Ukraine has accused Russia of helping separatist rebels destroy evidence at the crash site of a Malaysia Airlines plane shot down in rebel-held territory - a charge the rebels deny.
As dozens of victims' bodies lay in bags by the side of the road baking in the summer heat, international monitors at the crash site today said they were still being hampered by heavily armed rebels.
"Some of the body bags are open and the damage to the corpses is very, very bad. It is very difficult to look at," Organisation for Security and Co-operation in Europe (OSCE) spokesman Michael Bociurkiw told reporters in a phone call from the site.
He said the 24-member delegation was given further access to the crash site today but their movements were being limited by the rebels. The site sprawls eight square miles (20 sq km) across sunflower and wheat fields between two villages in eastern Ukraine.
"We have to be very careful with our movements because of all the security," Mr Bociurkiw said. "We are unarmed civilians, so we are not in a position to argue with people with heavy arms."
Flight MH17 from Amsterdam to Kuala Lumpur was carrying 298 people from 13 nations when it was shot down in eastern Ukraine on Thursday, close to the Russian border, an area which has seen months of clashes between government troops and pro-Russia separatists.
At an emergency meeting of the United Nations Security Council, the US pointed the finger at the separatists, saying Washington believes the plane was probably downed by an SA-11 missile and "we cannot rule out technical assistance from Russian personnel".
The government in Kiev said militiamen have removed 38 bodies from the crash site and taken them to the rebel-held city of Donetsk. It said the bodies were transported with the assistance of specialists with distinct Russian accents.
The rebels are also "seeking large transports to carry away plane fragments to Russia", the Ukrainian government said in a statement today.
In Donetsk, separatist leader Alexander Borodai denied that any bodies had been transferred or that the rebels had in any way interfered with the work of observers.
He said he encouraged the involvement of the international community in assisting with the clean-up before the condition of the bodies worsens significantly.
As emergency workers put some 80 bodies into bags today, Mr Bociurkiw stressed that his team was not at the site to carry out a full-scale investigation.
"We are looking at security on the perimeter of the crash site, looking at the status in the condition of the bodies, the status in the condition of the debris, and also personal belongings," he said.
Ukraine also called on Moscow to insist that the pro-Russia rebels grant international experts the ability to conduct a thorough, impartial investigation into the downing of the plane - echoing a demand that US President Barack Obama issued a day earlier from Washington.

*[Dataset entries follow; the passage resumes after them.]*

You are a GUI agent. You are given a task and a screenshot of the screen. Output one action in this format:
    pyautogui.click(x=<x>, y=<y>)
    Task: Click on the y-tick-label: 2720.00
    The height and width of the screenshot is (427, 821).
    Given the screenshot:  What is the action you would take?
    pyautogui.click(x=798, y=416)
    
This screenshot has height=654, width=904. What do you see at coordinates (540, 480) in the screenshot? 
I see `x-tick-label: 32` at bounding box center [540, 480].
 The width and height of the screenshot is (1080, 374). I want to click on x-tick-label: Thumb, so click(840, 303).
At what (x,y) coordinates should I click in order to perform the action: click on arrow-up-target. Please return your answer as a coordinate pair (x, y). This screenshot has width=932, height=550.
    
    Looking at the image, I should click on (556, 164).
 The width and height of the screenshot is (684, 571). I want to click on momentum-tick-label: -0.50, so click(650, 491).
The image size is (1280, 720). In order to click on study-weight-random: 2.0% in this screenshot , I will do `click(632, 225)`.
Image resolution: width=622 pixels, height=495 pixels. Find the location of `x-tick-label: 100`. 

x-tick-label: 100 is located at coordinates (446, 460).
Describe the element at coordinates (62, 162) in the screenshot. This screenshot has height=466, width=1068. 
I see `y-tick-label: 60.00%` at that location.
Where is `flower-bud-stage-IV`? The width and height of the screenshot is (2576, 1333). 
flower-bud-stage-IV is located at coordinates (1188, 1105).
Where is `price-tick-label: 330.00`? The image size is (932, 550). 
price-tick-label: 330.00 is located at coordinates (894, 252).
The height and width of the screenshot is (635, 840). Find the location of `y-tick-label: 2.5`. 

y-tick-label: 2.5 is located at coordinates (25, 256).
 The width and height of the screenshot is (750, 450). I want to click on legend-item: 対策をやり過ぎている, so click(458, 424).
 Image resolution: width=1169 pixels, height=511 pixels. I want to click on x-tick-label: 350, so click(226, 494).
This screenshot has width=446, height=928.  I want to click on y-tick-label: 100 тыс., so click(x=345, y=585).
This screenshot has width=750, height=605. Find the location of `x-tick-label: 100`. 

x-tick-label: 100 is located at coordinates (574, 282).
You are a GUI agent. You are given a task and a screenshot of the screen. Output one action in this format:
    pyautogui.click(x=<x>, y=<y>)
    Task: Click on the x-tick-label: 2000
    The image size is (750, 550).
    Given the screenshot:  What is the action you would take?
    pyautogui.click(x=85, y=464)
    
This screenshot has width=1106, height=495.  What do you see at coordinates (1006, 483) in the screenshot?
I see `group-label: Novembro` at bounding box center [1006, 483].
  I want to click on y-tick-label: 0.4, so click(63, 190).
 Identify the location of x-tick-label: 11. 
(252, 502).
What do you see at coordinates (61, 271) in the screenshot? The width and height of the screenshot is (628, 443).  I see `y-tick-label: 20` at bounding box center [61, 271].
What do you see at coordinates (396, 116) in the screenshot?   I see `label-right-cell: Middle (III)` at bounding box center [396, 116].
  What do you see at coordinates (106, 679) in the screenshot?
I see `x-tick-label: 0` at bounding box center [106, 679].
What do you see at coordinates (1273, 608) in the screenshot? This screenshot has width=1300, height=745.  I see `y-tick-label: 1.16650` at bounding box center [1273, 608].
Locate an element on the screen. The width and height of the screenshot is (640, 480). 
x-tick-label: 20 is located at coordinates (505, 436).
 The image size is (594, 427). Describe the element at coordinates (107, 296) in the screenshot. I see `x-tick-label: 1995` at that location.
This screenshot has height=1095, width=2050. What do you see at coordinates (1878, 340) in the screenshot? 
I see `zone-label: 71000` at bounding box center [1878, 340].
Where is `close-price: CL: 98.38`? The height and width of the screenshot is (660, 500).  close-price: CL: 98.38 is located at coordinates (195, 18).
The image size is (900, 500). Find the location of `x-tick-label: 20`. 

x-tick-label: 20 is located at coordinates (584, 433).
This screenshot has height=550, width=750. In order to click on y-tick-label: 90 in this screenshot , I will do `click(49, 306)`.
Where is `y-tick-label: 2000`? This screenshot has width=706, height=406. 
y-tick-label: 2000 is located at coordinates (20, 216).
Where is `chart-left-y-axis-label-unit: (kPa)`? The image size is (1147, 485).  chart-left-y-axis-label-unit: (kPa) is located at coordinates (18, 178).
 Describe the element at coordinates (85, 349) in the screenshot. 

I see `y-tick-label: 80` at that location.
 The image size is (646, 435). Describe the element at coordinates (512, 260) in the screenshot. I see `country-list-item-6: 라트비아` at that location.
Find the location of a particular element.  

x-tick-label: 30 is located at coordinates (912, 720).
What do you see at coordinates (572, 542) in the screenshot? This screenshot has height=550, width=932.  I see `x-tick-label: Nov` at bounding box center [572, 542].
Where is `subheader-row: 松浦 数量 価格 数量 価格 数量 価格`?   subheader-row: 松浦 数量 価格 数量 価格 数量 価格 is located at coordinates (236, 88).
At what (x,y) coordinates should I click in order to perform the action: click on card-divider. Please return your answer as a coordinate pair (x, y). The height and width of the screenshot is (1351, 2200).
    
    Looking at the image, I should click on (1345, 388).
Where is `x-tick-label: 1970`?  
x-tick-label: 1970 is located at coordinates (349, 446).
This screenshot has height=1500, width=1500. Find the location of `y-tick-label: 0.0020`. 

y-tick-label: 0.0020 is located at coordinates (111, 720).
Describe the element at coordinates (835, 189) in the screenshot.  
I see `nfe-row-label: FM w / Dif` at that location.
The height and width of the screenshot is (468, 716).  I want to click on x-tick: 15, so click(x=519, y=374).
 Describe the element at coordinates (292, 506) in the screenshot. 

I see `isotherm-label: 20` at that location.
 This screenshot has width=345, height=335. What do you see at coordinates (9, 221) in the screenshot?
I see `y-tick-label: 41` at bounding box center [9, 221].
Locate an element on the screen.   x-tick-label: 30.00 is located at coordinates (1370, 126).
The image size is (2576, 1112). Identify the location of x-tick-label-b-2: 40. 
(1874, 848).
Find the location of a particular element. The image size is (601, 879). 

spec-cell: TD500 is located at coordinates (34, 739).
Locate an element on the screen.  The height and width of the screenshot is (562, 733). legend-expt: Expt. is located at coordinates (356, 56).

"The integrity of the site has been compromised, and there are indications that vital evidence has not been preserved in place," Malaysian Transport Minister Liow Tiong Lai said at a news conference in Kuala Lumpur.
He called for immediate access for Malaysia's team at the site to retrieve human remains.
Ukraine says it has passed on all information on developments relating to Thursday's downing to its European and US partners.
German Chancellor Angela Merkel and Russian President Vladimir Putin agreed in a phone call today that an independent, international commission led by the International Civil Aviation Organisation should be granted swift access to the crash site, said government spokesman Georg Streiter.
The commission should examine the circumstances of the crash and recover the victims, he said, adding that Mrs Merkel urged Mr Putin to use his influence over the separatists to make that happen.
The location of the airliner's black boxes remains a mystery and the separatist leadership remained adamant today that it had not located them. Mr Bociurkiw also said he had received no information on their whereabouts.
Aviation experts, however, have warned not to expect too much from the flight data and cockpit voice recorders in understanding how the plane was brought down.
The most useful evidence likely to come from the crash scene is whether missile pieces can be found in the trail of debris that came down as the plane exploded, said John Goglia, a US aviation safety expert and former National Transportation Safety Board member.
The operation of the Flight 17 does not appear to be an issue, he said.
Mr Obama called the downing of the plane "a global tragedy".
"An Asian airliner was destroyed in European skies filled with citizens from many countries, so there has to be a credible international investigation into what happened," he said.
Both the White House and the Kremlin have called for peace talks in the conflict between Ukrainian government forces and Russian-speaking separatists who seek closer ties to Moscow. Heavy fighting took place yesterday around Luhansk, less than 60 miles (100km) from the crash site, with 20 civilians reported killed.